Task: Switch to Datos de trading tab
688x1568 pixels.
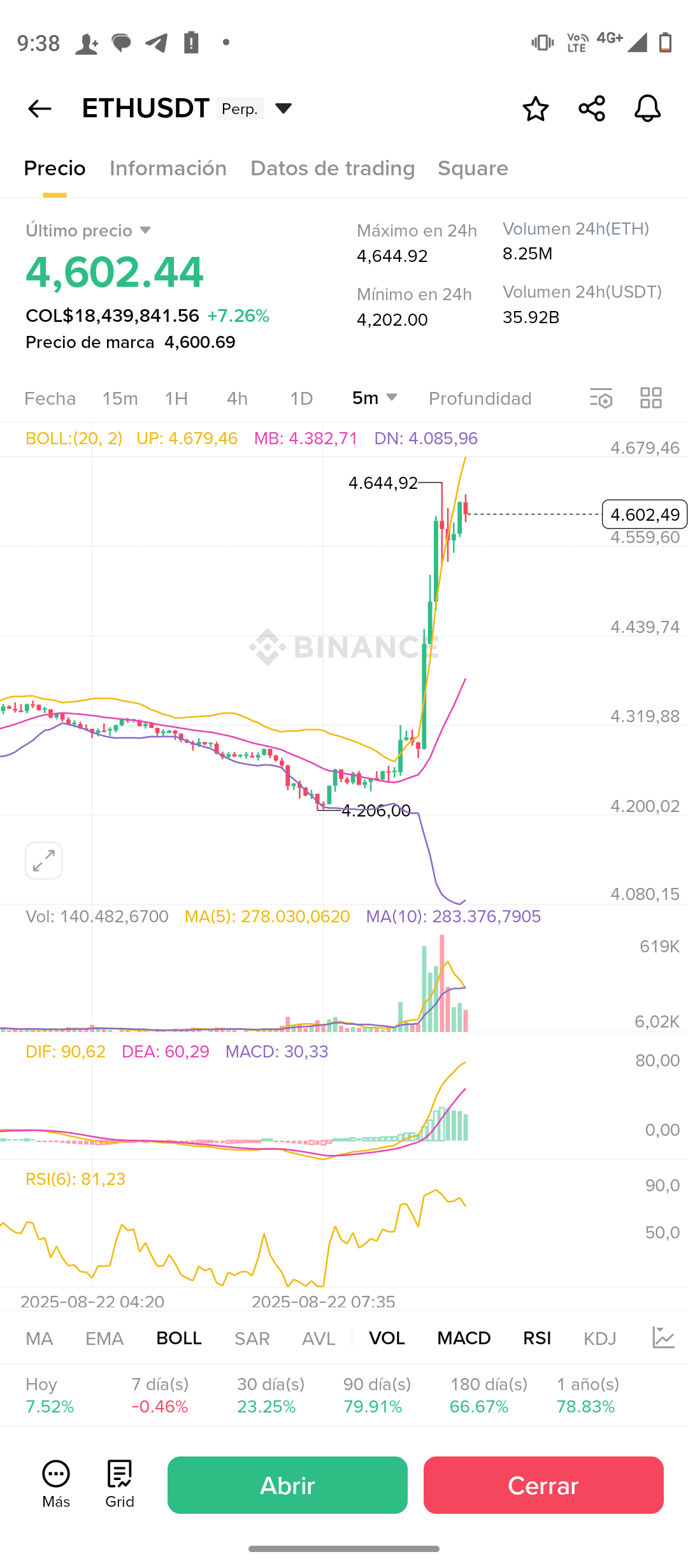Action: (333, 168)
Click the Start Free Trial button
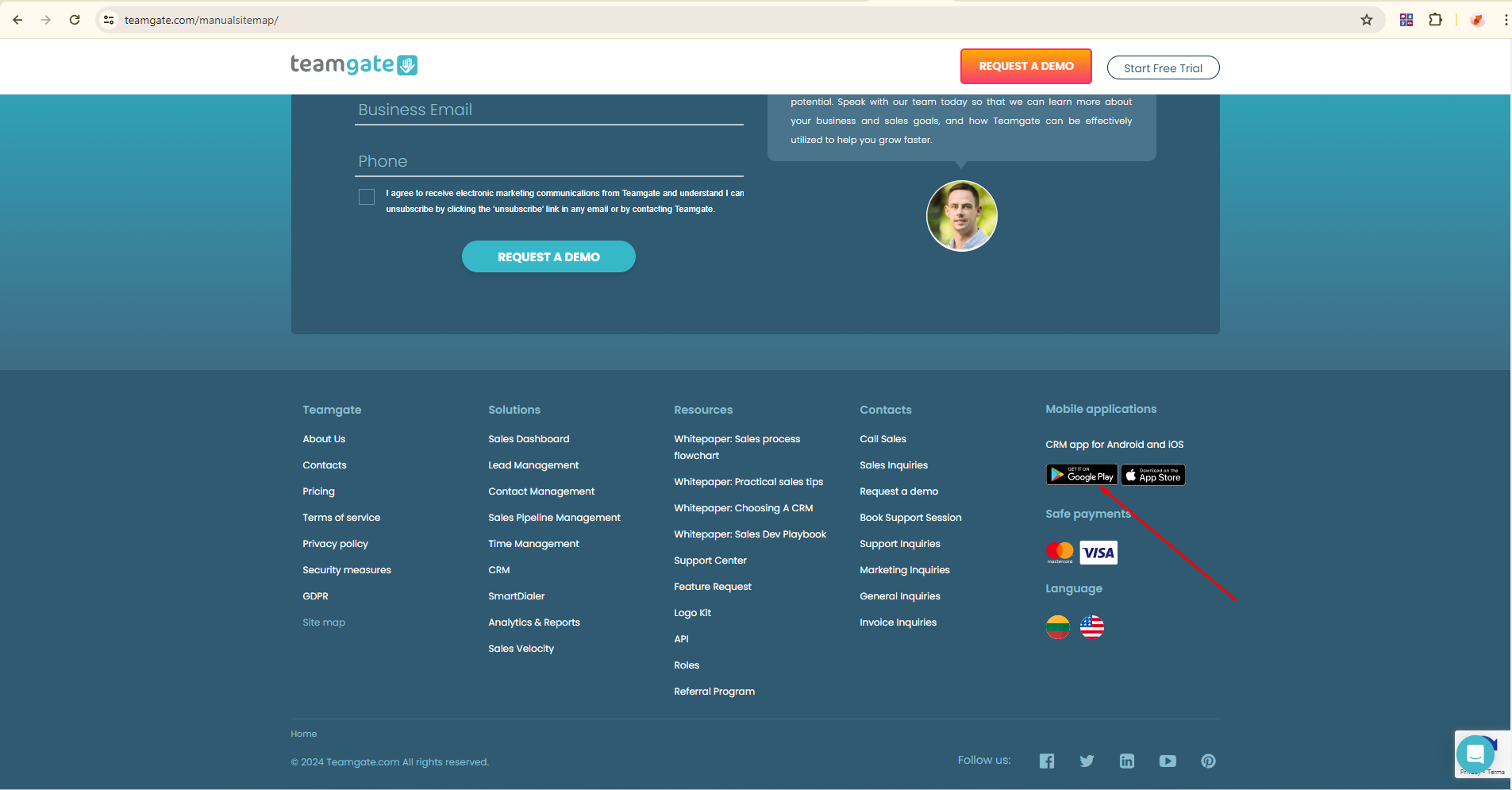 (1164, 68)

### What this task involves
The required answer is the material repeated exactly, with no images in it.

### Written answer
Task: Switch to Datos de trading tab
688x1568 pixels.
Action: (333, 168)
Click the Start Free Trial button
 (1164, 68)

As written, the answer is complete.